The district court below engaged in the same separation of the wheat from the chaff in adopting its statement of uncontroverted facts. At the beginning of the summary judgment hearing, the district court stated, "I will advise you that I have read everything you submitted and the complete file." Later, in rendering its ruling from the bench, the district court repeated that it had considered the entire file in preparation and stated:
"I have looked at the defendant's motion for summary judgment and the uncontroverted facts that were submitted as part of that memorandum and I would note that there is - those facts are not controverted. Now there is some explanations on some of the points that were made. All the responses are uncontroverted but there are some, yes, but answers that say here are some additional comments or facts or opinions about what they mean."
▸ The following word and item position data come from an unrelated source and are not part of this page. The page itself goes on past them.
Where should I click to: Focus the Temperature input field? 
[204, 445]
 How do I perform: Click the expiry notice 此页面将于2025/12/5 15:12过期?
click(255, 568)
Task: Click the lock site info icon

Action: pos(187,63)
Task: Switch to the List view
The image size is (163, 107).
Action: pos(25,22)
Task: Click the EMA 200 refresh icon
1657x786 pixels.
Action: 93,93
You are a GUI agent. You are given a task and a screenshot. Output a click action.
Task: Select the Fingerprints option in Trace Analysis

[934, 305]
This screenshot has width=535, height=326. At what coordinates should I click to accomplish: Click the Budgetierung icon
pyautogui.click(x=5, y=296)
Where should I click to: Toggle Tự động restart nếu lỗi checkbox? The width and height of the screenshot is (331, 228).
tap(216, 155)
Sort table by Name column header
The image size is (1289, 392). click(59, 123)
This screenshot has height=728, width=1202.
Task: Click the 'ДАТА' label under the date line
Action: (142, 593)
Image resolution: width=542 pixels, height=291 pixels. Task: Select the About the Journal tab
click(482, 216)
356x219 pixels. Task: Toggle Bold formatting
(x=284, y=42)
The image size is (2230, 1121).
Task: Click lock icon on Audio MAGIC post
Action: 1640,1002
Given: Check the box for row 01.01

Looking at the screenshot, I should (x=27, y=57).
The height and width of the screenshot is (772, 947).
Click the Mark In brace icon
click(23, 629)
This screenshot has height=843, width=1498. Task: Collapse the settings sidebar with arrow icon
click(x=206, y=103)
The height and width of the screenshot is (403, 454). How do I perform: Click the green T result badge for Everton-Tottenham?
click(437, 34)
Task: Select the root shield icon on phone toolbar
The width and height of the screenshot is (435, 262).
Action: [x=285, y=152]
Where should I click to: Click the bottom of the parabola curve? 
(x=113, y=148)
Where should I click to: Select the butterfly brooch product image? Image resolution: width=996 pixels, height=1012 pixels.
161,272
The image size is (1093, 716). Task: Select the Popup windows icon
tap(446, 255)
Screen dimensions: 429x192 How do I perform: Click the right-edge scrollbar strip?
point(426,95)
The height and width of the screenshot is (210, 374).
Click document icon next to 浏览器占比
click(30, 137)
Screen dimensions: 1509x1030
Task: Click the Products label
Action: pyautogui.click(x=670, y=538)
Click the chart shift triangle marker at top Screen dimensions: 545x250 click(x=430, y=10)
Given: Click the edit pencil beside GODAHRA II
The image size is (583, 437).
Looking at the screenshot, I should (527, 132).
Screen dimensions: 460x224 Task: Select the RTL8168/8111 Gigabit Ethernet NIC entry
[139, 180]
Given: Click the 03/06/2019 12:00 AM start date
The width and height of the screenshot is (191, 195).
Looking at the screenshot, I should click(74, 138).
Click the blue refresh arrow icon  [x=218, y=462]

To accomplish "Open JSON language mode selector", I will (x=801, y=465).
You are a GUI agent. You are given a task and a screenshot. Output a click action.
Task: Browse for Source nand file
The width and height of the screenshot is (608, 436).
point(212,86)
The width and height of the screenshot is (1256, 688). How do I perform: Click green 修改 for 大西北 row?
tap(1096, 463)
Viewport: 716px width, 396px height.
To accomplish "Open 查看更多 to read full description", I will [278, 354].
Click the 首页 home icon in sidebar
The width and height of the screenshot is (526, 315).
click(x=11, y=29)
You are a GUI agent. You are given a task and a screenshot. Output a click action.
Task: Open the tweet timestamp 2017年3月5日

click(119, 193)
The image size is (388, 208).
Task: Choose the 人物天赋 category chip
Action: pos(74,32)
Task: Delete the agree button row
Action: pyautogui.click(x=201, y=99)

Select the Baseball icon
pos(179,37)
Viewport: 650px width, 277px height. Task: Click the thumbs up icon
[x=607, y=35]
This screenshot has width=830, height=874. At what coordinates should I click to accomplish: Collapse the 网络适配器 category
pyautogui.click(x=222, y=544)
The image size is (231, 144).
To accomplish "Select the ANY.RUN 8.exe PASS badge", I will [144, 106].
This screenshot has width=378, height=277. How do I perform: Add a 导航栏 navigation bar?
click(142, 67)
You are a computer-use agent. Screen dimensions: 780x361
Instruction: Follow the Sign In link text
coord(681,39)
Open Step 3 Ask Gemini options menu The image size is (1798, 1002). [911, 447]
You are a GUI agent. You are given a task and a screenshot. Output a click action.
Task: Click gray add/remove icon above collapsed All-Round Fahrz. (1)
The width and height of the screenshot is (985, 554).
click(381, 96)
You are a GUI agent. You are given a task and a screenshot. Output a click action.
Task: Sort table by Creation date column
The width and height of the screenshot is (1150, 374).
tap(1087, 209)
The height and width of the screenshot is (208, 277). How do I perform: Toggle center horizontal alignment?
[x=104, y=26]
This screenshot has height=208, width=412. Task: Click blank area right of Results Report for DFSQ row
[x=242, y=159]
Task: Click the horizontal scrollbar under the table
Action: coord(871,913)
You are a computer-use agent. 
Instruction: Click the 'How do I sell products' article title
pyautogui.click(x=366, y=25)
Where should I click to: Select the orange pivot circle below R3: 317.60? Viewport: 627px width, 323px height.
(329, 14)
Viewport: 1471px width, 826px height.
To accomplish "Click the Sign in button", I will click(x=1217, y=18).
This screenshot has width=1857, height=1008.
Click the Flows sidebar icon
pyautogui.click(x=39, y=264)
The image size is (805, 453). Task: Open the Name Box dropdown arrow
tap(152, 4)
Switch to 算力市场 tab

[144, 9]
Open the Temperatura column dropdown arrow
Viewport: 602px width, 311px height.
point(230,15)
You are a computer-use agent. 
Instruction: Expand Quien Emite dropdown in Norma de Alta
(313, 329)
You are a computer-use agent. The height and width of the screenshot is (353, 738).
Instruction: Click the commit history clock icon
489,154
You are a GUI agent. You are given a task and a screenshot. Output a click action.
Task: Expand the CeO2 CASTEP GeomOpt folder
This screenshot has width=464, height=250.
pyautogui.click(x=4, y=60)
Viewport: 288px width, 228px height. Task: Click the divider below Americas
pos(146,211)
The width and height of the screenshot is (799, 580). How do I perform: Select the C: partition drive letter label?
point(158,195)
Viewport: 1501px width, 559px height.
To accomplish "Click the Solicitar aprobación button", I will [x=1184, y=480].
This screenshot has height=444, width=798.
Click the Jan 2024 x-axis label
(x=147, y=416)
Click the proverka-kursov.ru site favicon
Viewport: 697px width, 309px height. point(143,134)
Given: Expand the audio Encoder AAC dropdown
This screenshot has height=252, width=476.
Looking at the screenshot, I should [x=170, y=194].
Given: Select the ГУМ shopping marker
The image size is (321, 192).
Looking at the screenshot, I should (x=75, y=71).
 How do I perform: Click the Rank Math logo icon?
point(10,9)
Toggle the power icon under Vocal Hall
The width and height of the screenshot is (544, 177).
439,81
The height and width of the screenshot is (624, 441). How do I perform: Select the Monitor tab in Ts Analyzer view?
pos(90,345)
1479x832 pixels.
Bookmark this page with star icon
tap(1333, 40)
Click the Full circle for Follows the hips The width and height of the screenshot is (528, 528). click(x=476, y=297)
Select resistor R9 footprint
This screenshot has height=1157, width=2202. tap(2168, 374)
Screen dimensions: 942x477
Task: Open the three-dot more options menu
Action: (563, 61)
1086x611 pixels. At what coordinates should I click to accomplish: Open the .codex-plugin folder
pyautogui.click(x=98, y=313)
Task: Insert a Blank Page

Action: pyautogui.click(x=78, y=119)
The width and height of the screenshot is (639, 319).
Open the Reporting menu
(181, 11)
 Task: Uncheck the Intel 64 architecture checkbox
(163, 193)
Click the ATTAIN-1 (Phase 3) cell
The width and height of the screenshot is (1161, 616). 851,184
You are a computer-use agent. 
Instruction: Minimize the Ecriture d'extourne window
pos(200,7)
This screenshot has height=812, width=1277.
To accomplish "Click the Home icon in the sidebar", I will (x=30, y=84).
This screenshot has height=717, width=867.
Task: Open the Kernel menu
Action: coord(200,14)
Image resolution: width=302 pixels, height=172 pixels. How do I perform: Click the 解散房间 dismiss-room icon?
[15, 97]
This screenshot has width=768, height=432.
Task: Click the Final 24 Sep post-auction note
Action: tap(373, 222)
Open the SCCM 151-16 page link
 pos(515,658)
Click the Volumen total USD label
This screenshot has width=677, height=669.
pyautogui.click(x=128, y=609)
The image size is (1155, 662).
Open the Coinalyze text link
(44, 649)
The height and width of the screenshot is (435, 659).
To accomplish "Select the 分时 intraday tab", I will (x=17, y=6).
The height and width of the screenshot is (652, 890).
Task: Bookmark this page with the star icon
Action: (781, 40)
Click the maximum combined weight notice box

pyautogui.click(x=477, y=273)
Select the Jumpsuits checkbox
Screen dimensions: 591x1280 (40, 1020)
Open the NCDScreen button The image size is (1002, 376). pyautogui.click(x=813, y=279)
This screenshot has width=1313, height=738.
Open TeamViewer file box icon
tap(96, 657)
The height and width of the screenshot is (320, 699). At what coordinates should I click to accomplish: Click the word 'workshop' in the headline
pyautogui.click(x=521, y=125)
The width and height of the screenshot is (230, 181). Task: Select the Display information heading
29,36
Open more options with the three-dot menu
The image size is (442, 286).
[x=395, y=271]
Simmons argues the district court failed to consider the 17 additional facts he claimed were uncontroverted. He contends we should deem all his facts uncontroverted 6

since he is the nonmoving party in the summary judgment proceedings and so is entitled to a reasonable inference of facts viewed in his favor. Simmons does not cite any authority in support of this statement. We agree with the district court that Simmons is encouraging the court to adopt his "yes-but" statement of facts as uncontroverted facts. A party opposing summary judgment must produce "something of evidentiary value." Kastner v. Blue Cross & Blue Shield of Kansas, Inc., 21 Kan. App. 2d 16, Syl.